With so much being published on big data every day, it’s easy to get swept up thinking about big data success without considering the challenges of successful big data implementation. Cloud computing is big data’s natural playground, so we thought it would be useful to put together a list of the must-dos with regards to making your big data strategy a success with the cloud.
Big data, bigger hype.
1. Understand the scope: As Doug Henschen notes, many of the problems associated with getting value out of a big data strategy come from not fully understanding the scope of your goals, and what those really require. Taking a “boil the ocean” approach to a project might seem to suit “big” data applications, but matching resources to benchmarks is the smarter approach to ensuring that investments made in both the underlying infrastructure and the big data use cases yield the kind of results that merit an increased footprint.
[See Why Big Data and Cloud Go Together]
2. Build your foundation for efficiency: Big data is only going to get bigger, so provisioning the correct amount of the right cloud resources is key to ensuring that any big data project can achieve the value its investments require. Less than half of current big data projects are being completed, with almost 60% showing difficulties because the scope of the project was not appropriately planned for, an Infochimps survey has found it’s important to match resources to need, especially when different levels of a Hadoop cluster demand different tools to work as efficiently as possible.
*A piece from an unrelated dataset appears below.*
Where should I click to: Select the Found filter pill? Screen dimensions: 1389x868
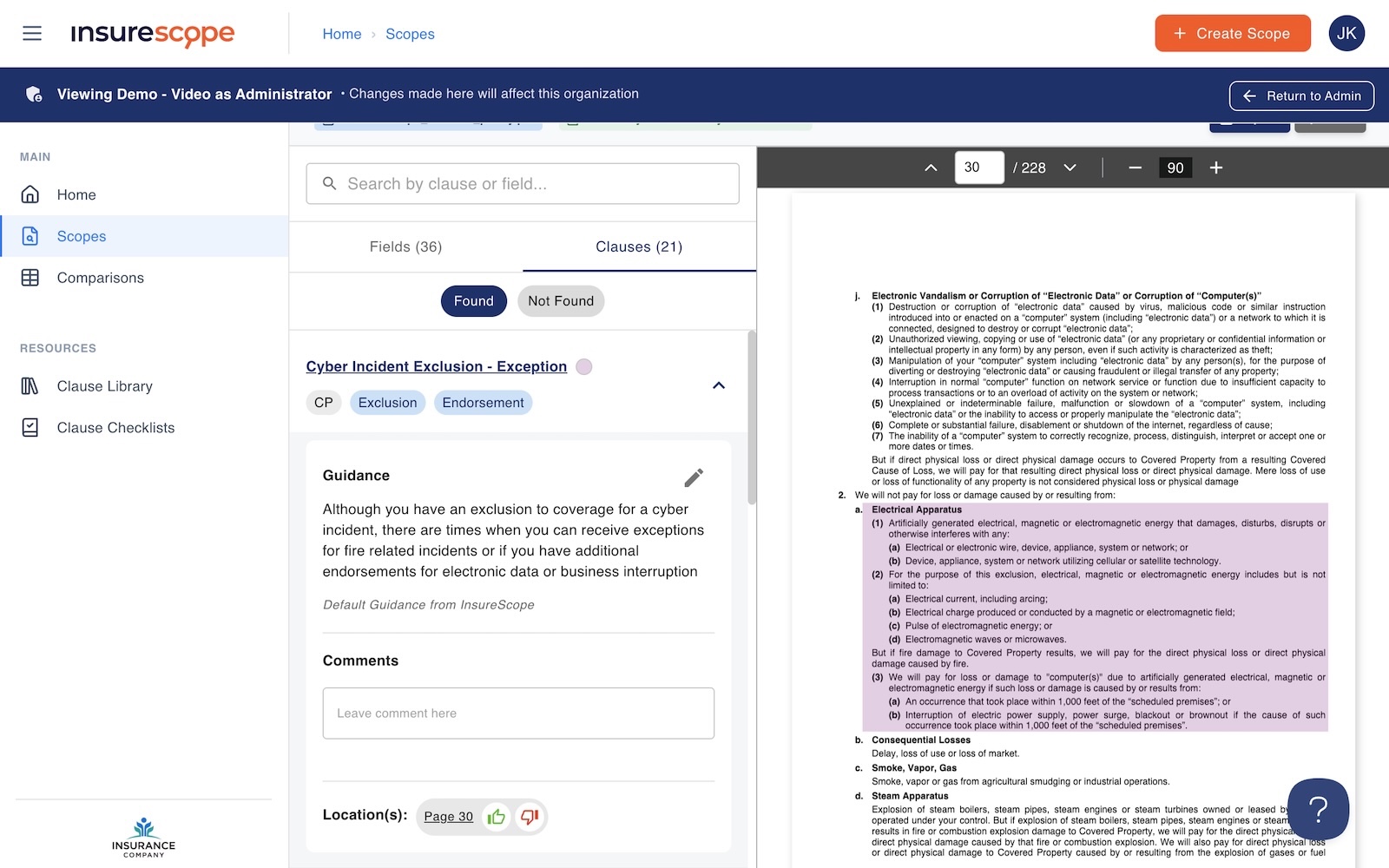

3. Understand your need for speed: How fast do you need to turn your data into something? This question might seem simple on the surface, but it actually points to a larger issue that cloud computing, in particular, is well suited to handle. Big data grows exponentially, so the compute resources being brought to bear in organizing and running the data have to be similarly exponential. The only platform to provide that level of scalability is cloud.
[See 3 Big Questions Surrounding Data Security in the Cloud]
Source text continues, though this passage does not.